TO DO – Each entry must be restated word for word, with nothing omitted.

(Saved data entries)

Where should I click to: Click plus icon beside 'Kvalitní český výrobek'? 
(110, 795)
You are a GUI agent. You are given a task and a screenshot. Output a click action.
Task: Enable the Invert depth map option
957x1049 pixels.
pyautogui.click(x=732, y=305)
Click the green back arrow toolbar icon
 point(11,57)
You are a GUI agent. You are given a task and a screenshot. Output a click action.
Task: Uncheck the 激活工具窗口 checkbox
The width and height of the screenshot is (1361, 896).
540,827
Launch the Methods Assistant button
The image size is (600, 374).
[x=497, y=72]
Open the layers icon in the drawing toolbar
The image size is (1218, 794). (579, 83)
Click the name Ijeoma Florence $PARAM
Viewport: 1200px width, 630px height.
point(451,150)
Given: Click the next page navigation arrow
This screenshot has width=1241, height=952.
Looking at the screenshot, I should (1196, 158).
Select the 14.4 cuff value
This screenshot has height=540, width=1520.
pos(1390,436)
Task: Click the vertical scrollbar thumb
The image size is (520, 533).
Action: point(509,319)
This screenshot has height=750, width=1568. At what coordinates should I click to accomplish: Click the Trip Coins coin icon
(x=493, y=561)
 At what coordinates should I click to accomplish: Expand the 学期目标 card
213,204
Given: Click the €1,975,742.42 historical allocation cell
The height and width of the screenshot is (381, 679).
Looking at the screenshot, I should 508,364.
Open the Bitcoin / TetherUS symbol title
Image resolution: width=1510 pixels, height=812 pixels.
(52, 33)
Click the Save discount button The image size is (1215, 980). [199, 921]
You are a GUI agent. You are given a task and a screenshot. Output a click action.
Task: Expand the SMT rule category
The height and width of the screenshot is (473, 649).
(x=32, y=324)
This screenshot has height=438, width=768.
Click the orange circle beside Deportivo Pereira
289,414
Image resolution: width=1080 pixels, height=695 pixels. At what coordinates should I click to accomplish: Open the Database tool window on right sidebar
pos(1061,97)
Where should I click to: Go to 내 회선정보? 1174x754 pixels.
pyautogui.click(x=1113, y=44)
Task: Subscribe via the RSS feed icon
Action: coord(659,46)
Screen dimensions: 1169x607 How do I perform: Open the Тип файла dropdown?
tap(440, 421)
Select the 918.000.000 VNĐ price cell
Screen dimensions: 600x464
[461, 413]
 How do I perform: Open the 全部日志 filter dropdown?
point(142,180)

WRITTEN SOLUTION –
Where should I click to: Click plus icon beside 'Kvalitní český výrobek'? 
(110, 795)
You are a GUI agent. You are given a task and a screenshot. Output a click action.
Task: Enable the Invert depth map option
957x1049 pixels.
pyautogui.click(x=732, y=305)
Click the green back arrow toolbar icon
 point(11,57)
You are a GUI agent. You are given a task and a screenshot. Output a click action.
Task: Uncheck the 激活工具窗口 checkbox
The width and height of the screenshot is (1361, 896).
540,827
Launch the Methods Assistant button
The image size is (600, 374).
[x=497, y=72]
Open the layers icon in the drawing toolbar
The image size is (1218, 794). (579, 83)
Click the name Ijeoma Florence $PARAM
Viewport: 1200px width, 630px height.
point(451,150)
Given: Click the next page navigation arrow
This screenshot has width=1241, height=952.
Looking at the screenshot, I should (1196, 158).
Select the 14.4 cuff value
This screenshot has height=540, width=1520.
pos(1390,436)
Task: Click the vertical scrollbar thumb
The image size is (520, 533).
Action: point(509,319)
This screenshot has height=750, width=1568. At what coordinates should I click to accomplish: Click the Trip Coins coin icon
(x=493, y=561)
 At what coordinates should I click to accomplish: Expand the 学期目标 card
213,204
Given: Click the €1,975,742.42 historical allocation cell
The height and width of the screenshot is (381, 679).
Looking at the screenshot, I should 508,364.
Open the Bitcoin / TetherUS symbol title
Image resolution: width=1510 pixels, height=812 pixels.
(52, 33)
Click the Save discount button The image size is (1215, 980). [199, 921]
You are a GUI agent. You are given a task and a screenshot. Output a click action.
Task: Expand the SMT rule category
The height and width of the screenshot is (473, 649).
(x=32, y=324)
This screenshot has height=438, width=768.
Click the orange circle beside Deportivo Pereira
289,414
Image resolution: width=1080 pixels, height=695 pixels. At what coordinates should I click to accomplish: Open the Database tool window on right sidebar
pos(1061,97)
Where should I click to: Go to 내 회선정보? 1174x754 pixels.
pyautogui.click(x=1113, y=44)
Task: Subscribe via the RSS feed icon
Action: coord(659,46)
Screen dimensions: 1169x607 How do I perform: Open the Тип файла dropdown?
tap(440, 421)
Select the 918.000.000 VNĐ price cell
Screen dimensions: 600x464
[461, 413]
 How do I perform: Open the 全部日志 filter dropdown?
point(142,180)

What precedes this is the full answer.